Combined hormonal contraception can also be used in the form of a vaginal ring, such as NuvaRing; or a skin patch, such as Evra. Both of which are classed as third generation contraceptives.contraceptive pills generation

What are the benefits of 2nd, 3rd or 4th generation pills?

Generally, second generation pills are considered to be the safest. Third and fourth generation pills have been developed to address side effects some people get when they use second generation pills; and therefore tend to be better tolerated.

However, the risk of oestrogen-sensitive cancer (such as breast cancer) and blood clots is slightly higher for women using third and fourth generation pills.

This difference in risk is still very small:

  • In women who don’t take the pill, the risk of a blood clot is about 2 in 10,000.
  • It increases to 5 to 7 in 10,000 for women taking the second generation pill.
  • For women taking the third generation pill, it’s about 9 to 12 in 10,000.

First Generation Pill

The first contraceptive pills to be developed in the 1960s had a higher concentration of both oestrogen and progestin. The artificial versions of the hormone progesterone found in the 'first' first generation pills included norethynodrel, lynestrenol and ethynodiol diacetate.

The very first contraceptive pills caused side effects in many women who used them, which eventually led to a change in the amount of hormones used. You can still get some versions of the first generation pill today, but these use a lower amount of both hormones.

Second Generation Pill

Microgynon30 TabletsThe next generation of pills came into use in the 1970s, and had a much lower amount of hormones. They contain progestins such as levonorgestrel and norethisterone. Lots of pills still prescribed today contain these ingredients.

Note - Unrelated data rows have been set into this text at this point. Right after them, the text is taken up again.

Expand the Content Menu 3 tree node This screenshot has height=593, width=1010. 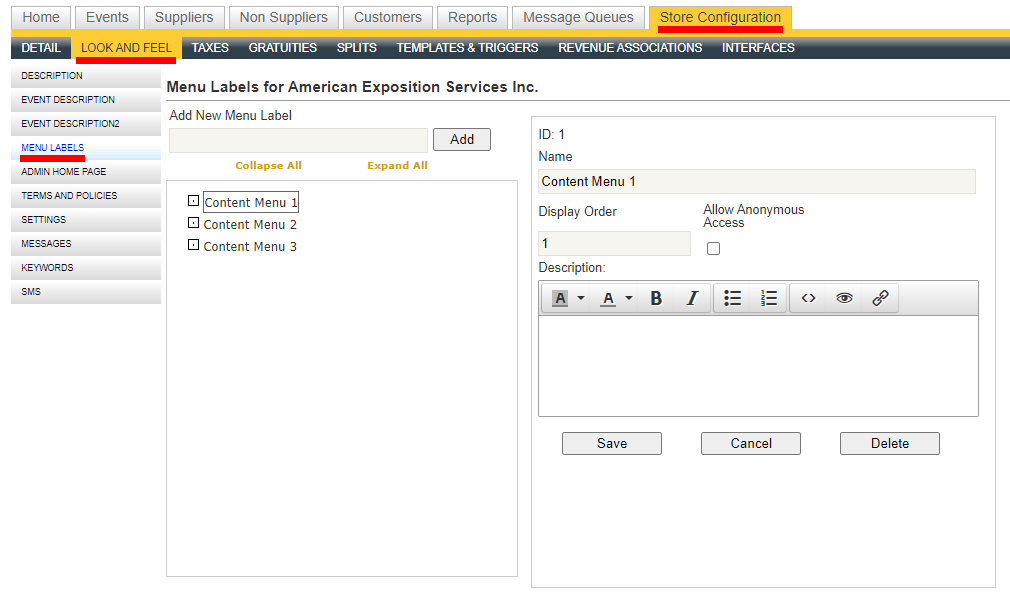tap(194, 245)
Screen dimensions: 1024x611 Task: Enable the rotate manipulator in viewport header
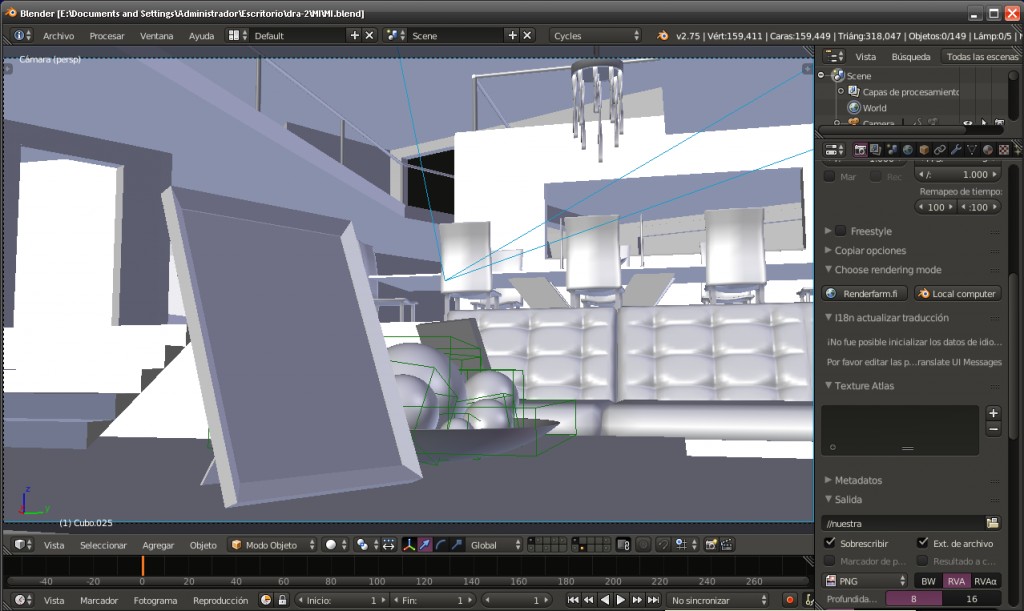click(x=441, y=545)
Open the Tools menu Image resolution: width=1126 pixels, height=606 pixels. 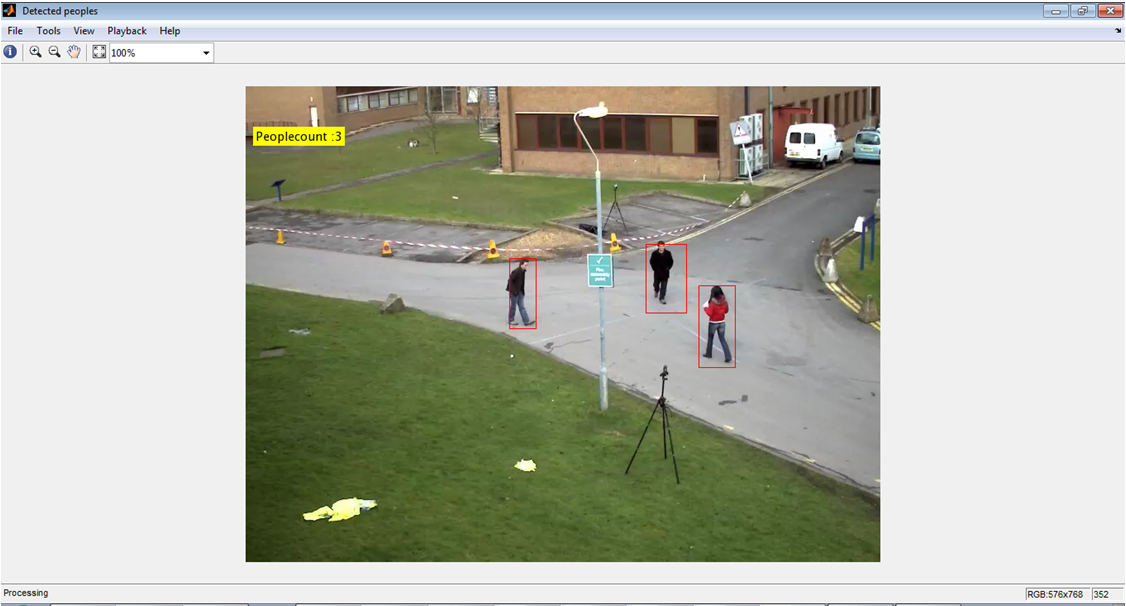tap(48, 31)
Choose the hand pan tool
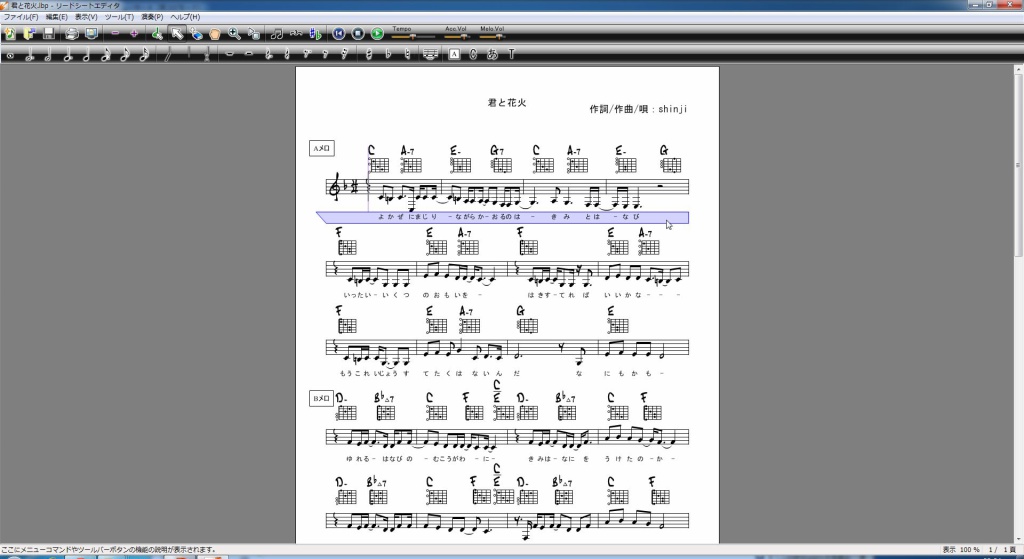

Second generation pills your doctor may prescribe include Microgynon, Logynon and Loestrin.

Third Generation Pill

Marvelon TabletsAround a decade after the release of second generation pills came third generation pills. This group of pills uses progestins such as norgestimate, desogestrel, gestodene and cyproterone acetate.

Third generation pills available on prescription in the UK include Cilest and Marvelon.

Doctors can also prescribe third generation contraceptives, such as Evra Patch and NuvaRing, as alternatives to the pill.

Fourth Generation Pill

Yasmin TabletsThe most recent type of combined oral contraceptives contain progestins such as drospirenone, nomegestrol acetate or dienogest.

Pills in this group include Yasmin (ethinylestradiol and drospirenone), Zoely (estradiol hemihydrate and  nomegestrol acetate) and Qlaira (estradiol valerate and dienogest).

Which should I use?

There a lots of different brands of pill available to use, however they contain varying amounts of hormones and can therefore cause different side effects for different women.

For this reason if you are initially prescribed one type of oral contraceptive pill, which you find causes unwanted side effects; then it is highly likely that your doctor will suggest an alternative type of pill before they completely discount it as an option for you.

This is because making a slight change to the combination of the hormones may decrease any adverse effects whilst still offering the same high level of contraceptive protection.

Throughout the generations, the contraceptive pill has been linked to an increased chance of developing blood clots; but in recent years there have been various media stories suggesting that newer forms of contraceptive pill are more dangerous than their second generation counterparts.

Using a combined oral contraceptive has been found to increase the chances of a blood clot developing. Whilst the overall chances are still small, your risk can depend on the type of hormones and how much of them is being used. 

Family history and past medical history might put someone at higher risk of developing a blood clot, and both factors are taken into consideration by the prescribing clinician before a decision is made on the suitability of the medication.

The contraceptive pills currently available have been deemed very safe for use and women should feel confident in their decision to take them.

If this article has raised any questions about your pill and its side effects then you should arrange to speak to your doctor.